Now, I’m not advocating that teens be allowed to see EVERYTHING that comes along. That would be just as foolish as not letting them see anything. But I think lowering the R rating would make parents more aware of their responsibility to make informed choices. They will still have the option of saying, “no, I don’t want you to see that movie.” But they might actually use it if they think there’s a chance their kids might see something truly objectionable. Put a little fear into them and maybe they’ll start doing their jobs again.

This way, the system would shift just enough to make a difference. Films that are relatively tame and harmless would go back to getting a PG – stuff like Mean Girls and National Treasure would fall into that category. But here’s the catch; the truly “adult” films, that teens really shouldn’t see, could be given an NC-17 (or whatever arbitrary number they choose to enforce). That way, the teens can have their movies and the adults can have ours. And the NC-17 rating would finally mean something to people besides being wrongly confused with pornography. It would actually be used and enforced, because the studios and theater chains wouldn’t have any choice.

Best of all, the studios wouldn’t feel the need to cut R-rated movies down to a PG-13 to appeal to the 13-16-year-old ticket buyers. They wouldn’t have to.

Of course I realize that the conservative watchdogs would never allow this to happen, at least not without a fight. I get a headache just thinking about the uproar this would cause.

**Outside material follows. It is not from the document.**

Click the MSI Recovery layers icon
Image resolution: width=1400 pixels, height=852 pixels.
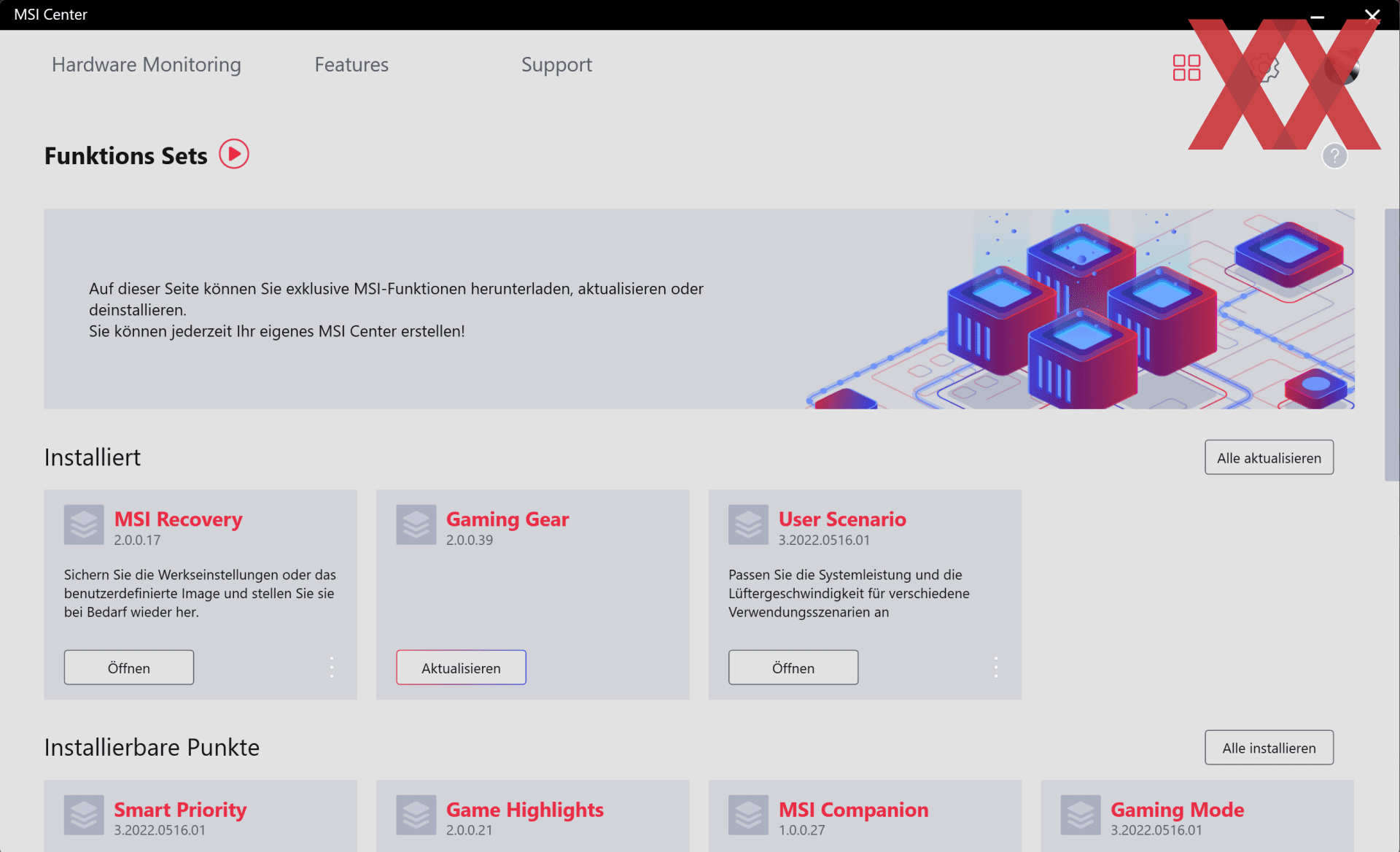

So here’s another solution: we all collectively agree to let the teens see “their” movies, the ones that are aimed specifically at them. If a movie looks like it was made for 13-year-olds, it probably was. It’s not hard to differentiate them. And we keep “our” adult-themed films for ourselves.

Think about this; how many teenagers were really dying to see Bertolucci’s The Dreamers? As chock-full of sex and nudity as it was…not many. That’s not just because it was rated NC-17 – it’s because nobody told them about it. Teenagers generally aren’t aware of anything outside their own myopic demographic stratosphere. How many teens are clamoring to get in to see Closer or Kinsey? My guess is, not many. Because, just like with my 7-year-old nephew, these films aren’t for them. They don’t run tons of ads for these films on MTV or The O.C. They’re too “serious” and “adult”, which equals “boring” in teen minds. If they knew what was actually going on in these movies, they might take a different view. But they don’t know. They haven’t got a clue.

We can use this to our advantage, people. It may seem like a lot of work, but it’s the best choice we have. You’re a parent and you want to keep your teens away from an R-rated movie? Tell them you think it looks good, and you want to go with them. They won’t go near that movie with a ten-foot pole.